Taking steps to avoid stress fractures will lessen the chances of such injury.

  • Make sure there is a healthy and proper balance between training and recovery periods. Remember that any dramatic increase in frequency, duration or intensity of a workout can increase the risk of a stress fracture. Increase slowly to allow your body time to adjust to the new program.
  • Work with your athletic trainer or coach on proper form and training schedules. Poor form and technique can result in stress fractures, consider cross-training to reduce chronic repetitive trauma.
  • If you are a runner, use a treadmill with shock absorption or a track to avoid the pounding effects from concrete and pavement. This, along with proper footwear will assist in reducing lower-leg and foot stress.
  • Ensuring that proper footwear is worn for the sport involved. Your physician or athletic trainer can check for proper fit. Even if you are not an athlete, wearing poorly supportive shoes on hard surfaces can cause stress fractures in the feet.
  • Bone strength is vital in any sport and in basic well-being. Maintain a healthy diet and include the recommended dose of calcium and vitamin D for your age and gender. Seek the advice of a medical professional before using supplements or beginning a new exercise regimen.

  Stress fractures can shorten the life span of an athlete’s career. Stress fractures are one of the most common injuries in sports. Listening to your body will lessen your risk. Please seek attention from a medical professional if you believe you are suffering from a possible stress fracture.

····················

Problem requirements: In the stress fracture tips, what two surfaces should a runner use to avoid the pounding effects of concrete and pavement?

Saved entries:
····················

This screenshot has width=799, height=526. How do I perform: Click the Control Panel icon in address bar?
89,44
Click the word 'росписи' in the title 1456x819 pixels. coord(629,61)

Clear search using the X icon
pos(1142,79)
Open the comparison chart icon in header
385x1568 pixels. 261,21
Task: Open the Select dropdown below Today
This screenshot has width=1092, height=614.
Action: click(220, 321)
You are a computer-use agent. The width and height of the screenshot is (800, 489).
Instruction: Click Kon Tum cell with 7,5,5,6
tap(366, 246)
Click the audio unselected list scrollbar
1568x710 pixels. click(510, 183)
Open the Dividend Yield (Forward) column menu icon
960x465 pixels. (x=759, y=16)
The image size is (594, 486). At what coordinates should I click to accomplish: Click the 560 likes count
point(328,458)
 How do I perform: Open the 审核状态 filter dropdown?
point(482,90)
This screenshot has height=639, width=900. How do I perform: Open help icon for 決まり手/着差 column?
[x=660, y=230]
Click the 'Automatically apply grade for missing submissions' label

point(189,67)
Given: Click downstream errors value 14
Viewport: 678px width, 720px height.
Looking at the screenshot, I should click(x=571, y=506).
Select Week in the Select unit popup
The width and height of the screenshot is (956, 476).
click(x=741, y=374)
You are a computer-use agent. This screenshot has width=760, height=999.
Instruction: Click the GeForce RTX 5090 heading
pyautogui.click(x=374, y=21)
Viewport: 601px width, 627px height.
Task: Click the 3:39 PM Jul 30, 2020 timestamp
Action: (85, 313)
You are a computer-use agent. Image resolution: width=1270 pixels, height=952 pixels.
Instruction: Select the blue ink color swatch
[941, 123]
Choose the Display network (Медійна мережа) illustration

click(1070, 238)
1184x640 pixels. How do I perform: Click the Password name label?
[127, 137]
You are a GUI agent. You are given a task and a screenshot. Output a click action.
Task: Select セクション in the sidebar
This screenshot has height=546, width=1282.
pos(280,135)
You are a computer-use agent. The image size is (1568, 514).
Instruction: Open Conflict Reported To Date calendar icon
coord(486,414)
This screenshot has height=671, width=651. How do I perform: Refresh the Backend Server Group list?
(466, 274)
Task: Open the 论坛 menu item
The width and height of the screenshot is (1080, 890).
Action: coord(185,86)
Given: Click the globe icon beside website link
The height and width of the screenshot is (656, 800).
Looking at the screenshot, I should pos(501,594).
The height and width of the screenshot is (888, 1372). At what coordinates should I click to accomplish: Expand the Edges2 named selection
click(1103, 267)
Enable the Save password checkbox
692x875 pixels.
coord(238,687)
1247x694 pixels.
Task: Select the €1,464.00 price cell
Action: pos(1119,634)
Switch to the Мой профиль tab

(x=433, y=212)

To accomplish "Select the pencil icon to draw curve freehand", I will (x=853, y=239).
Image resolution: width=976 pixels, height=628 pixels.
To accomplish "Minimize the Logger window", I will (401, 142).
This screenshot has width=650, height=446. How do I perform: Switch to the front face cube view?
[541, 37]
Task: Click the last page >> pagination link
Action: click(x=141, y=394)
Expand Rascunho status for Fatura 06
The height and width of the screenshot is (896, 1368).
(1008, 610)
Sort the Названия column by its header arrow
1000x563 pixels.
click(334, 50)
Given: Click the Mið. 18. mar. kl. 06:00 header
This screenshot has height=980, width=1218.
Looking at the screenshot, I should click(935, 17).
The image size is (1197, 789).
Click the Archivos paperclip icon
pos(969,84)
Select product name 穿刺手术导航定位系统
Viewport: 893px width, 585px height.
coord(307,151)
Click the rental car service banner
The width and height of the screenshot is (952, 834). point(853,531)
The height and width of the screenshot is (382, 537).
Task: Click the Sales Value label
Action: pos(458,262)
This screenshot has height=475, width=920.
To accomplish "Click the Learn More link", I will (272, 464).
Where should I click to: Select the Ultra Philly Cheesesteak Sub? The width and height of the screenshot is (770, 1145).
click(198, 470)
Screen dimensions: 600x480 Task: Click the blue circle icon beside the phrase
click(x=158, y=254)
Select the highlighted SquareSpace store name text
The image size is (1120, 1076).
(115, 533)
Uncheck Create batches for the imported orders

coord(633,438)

····················

Answer for the task: A treadmill with shock absorption or a track.